What significance does this arrangement have? Is the arrangement suited to the theme of the poem?
Both "Long Distance II" and "Bookends I" by Tony Harrison are written in iambic pentameter, (unstressed syllable followed by a stressed syllable =ta DUM-5 times in each line) which is the poetic rhythm closest to the natural rhythm of spoken English. However, there are some lines which do not have the traditional ten syllable lines, but, instead have an extra syllable, such as the first line
Though' my mo'ther was' al rea'dy two' years dead' [1 extra stressed syllable]
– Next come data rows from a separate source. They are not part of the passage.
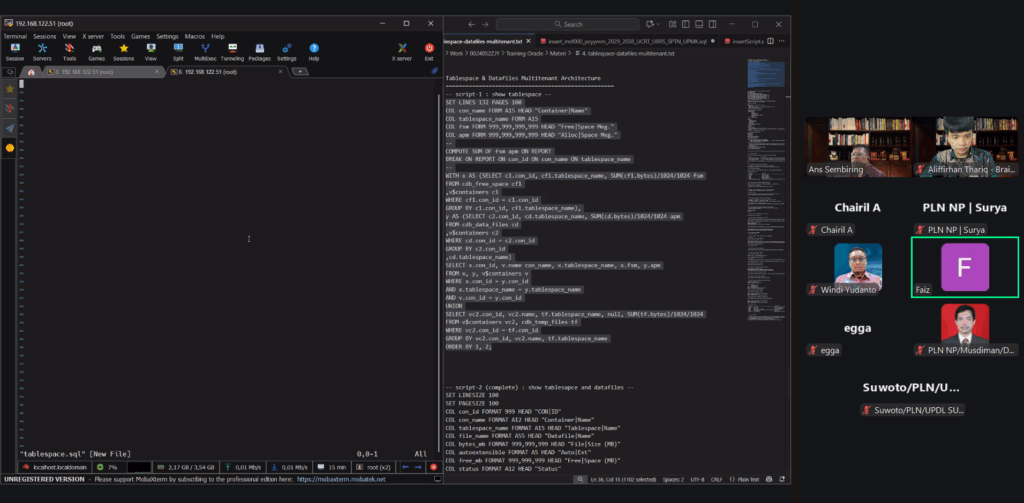Open the Packages manager icon
The width and height of the screenshot is (1024, 503).
[259, 51]
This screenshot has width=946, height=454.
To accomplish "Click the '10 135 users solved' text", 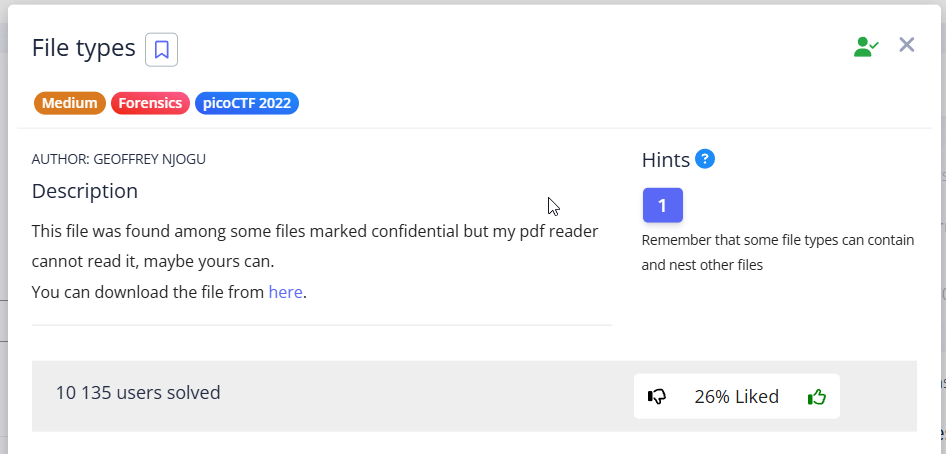I will click(138, 393).
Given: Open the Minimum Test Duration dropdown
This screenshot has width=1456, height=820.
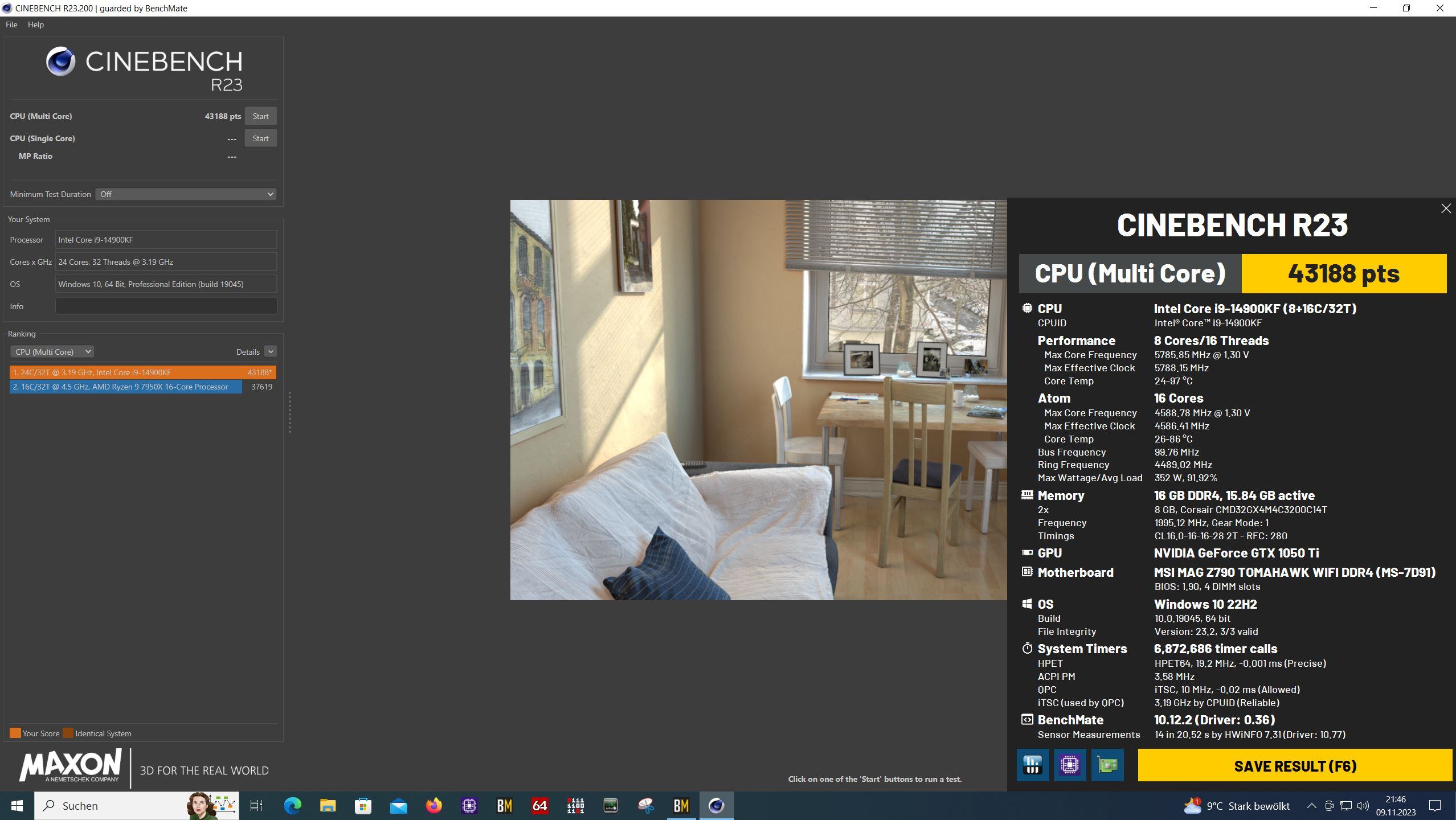Looking at the screenshot, I should point(186,194).
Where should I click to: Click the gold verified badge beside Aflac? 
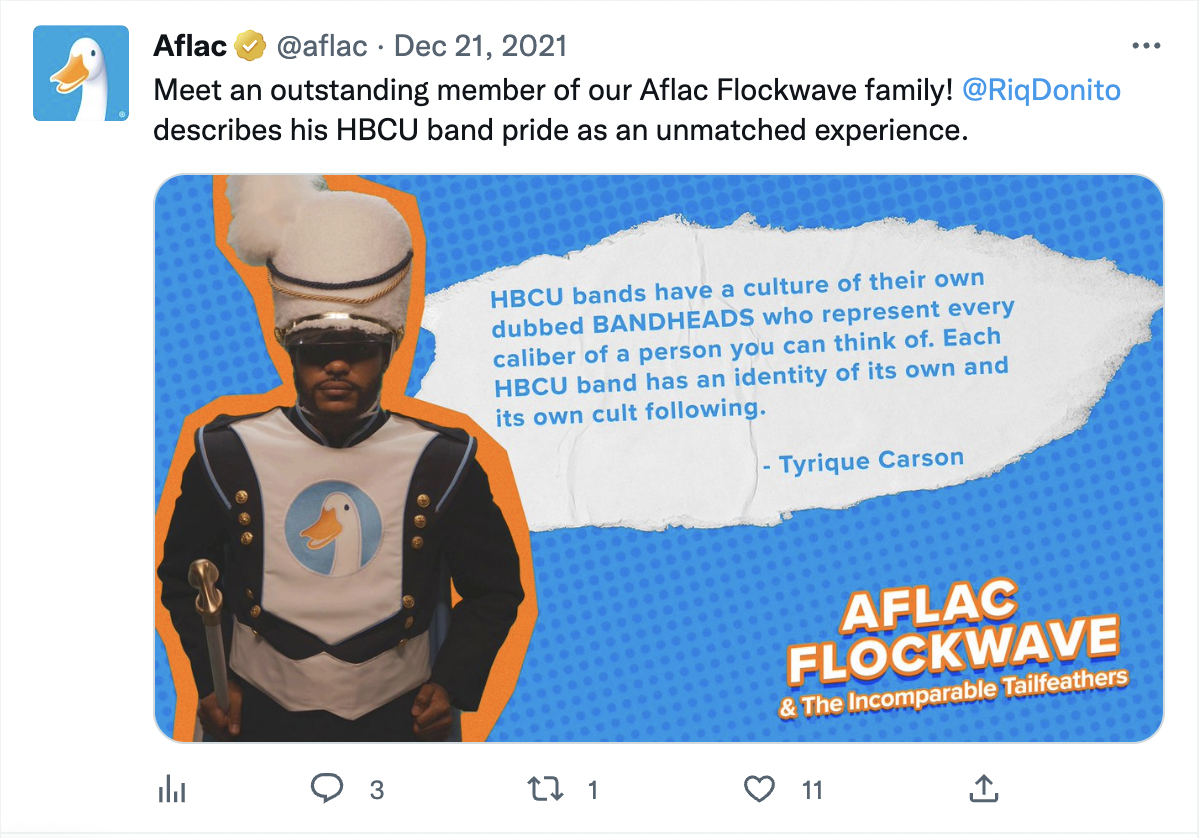click(x=249, y=46)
Iambic pentameter is, of course, also the rhythm of the English sonnet, and Harrison's poems follow this rhyme scheme except that the last stanza is like the others: four lines of alternating rhyme rather than a rhyming couplet that sums up the argument. Both poems have the rhyme scheme ABABCDCEDEFEFGHGH
The pairing of the lines in "Bookends" lends the visual image of the two ends that hold together the poem just as bookends hold written volumes, while the final verse of three represents each member of the family: mother, father, and son. This is a poem which has a pairing rhythm to it while "Long Distance" has the traditional quatrains which act in the standard form of an English sonnet in which each stanza examines different aspects of the single subject of the loss of a loved one. However, the final stanza does less solving of the argument than does the traditional English/Shakespearean sonnet. Instead, the speaker, surprisingly, likens himself to the father who thinks himself unlike his son in his grief. For, in a similar fashion to the father who clings to a living memory of his wife, so, too, does the speaker essay to retain a function of the past and call out to a loved one who is gone:
in my new black leather phone book there's your name
and the disconnected number I still call.
Interestingly, in the third stanza of "Long Distance," the pace of the lines is hastened with alliteration in the second and fourth lines:
though sure that very soon he'd hear her key....
He knew she'd just popped out to get the tea.
Certainly, both "Bookends I" and "Long Distance" are poignant verses that treat grief and the divide between father and son which reveals itself as less than son can reconcile.